Остаток дня Зейн провел, стараясь привести в порядок то, что окружало мать. Он позвал плотника вставить стекло и починить крышу, убедил Ханну съездить с ним в Нью-Браунфелс, где они зашли в супермаркет и накупили еды, которой хватило бы, чтобы два месяца кормить половину Бандеры. Потом сходили в хозяйственный за краской для дома и в цветочный за комнатными растениями. Зейн купил герань, темно-красный шалфей и шесть цветущих кактусов, чтобы посадить перед домом. Он отвел мать в парикмахерскую, где ей вымыли голову и сделали стрижку, купил ей новое выходное платье. На обед они приготовили барбекю, лучше которого Зейн не пробовал за последние два года.
Вернувшись домой, он провозился до поздней ночи, отмывая кухню, сажая цветы, складывая отцовскую одежду. Они решили отдать ее для бездомных в Сан-Антонио. Прежде чем лечь спать, Ханна подошла к сыну и обняла его.
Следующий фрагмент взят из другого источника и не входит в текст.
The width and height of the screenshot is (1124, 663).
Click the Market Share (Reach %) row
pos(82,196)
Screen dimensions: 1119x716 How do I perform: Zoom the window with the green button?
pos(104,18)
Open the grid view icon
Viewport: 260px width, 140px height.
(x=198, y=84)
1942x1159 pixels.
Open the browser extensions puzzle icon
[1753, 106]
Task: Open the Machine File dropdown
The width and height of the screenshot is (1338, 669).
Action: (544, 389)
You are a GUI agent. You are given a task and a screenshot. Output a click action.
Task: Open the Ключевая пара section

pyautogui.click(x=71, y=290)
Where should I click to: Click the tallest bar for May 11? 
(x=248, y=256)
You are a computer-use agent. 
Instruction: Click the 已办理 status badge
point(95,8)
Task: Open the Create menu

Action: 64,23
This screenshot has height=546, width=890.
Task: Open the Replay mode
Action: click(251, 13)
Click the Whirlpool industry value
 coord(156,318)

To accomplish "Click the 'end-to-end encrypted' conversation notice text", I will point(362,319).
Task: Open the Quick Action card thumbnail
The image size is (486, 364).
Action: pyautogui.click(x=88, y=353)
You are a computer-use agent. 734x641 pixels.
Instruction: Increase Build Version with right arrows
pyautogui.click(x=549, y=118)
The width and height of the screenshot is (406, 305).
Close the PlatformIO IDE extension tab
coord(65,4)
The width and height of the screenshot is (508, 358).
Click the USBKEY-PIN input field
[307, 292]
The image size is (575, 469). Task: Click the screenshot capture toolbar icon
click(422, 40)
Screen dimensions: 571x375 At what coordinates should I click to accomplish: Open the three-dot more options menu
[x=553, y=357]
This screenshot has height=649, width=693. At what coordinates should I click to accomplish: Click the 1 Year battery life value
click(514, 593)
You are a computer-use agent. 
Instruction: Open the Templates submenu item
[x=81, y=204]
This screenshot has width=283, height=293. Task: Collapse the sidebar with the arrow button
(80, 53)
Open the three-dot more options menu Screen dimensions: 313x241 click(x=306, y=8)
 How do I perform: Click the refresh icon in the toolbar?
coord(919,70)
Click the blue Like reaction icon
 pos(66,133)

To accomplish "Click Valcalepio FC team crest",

— Это Господь послал мне тебя сегодня.
Зейн поцеловал ее в лоб.
— Да, мама. Это Он.
Глава 24
В 1980 году на сценах хьюстонских ночных клубов царила тема «Городского ковбоя». Теперь бар Мики Гилли в Пасадене заполняли не местные забияки ковбои со своими подружками, а несметные толпы туристов. Всю ночь напролет брыкался механический бык и лились потоки пива. В центре Хьюстона огни баров в стиле кантри заливали светом Вестхеймер-стрит, Ричмонд-стрит и Вудвэй. Однако нигде городские ковбои не были такими городскими, как в ночном клубе «Элан», — там проходили съемки «Городского ковбоя».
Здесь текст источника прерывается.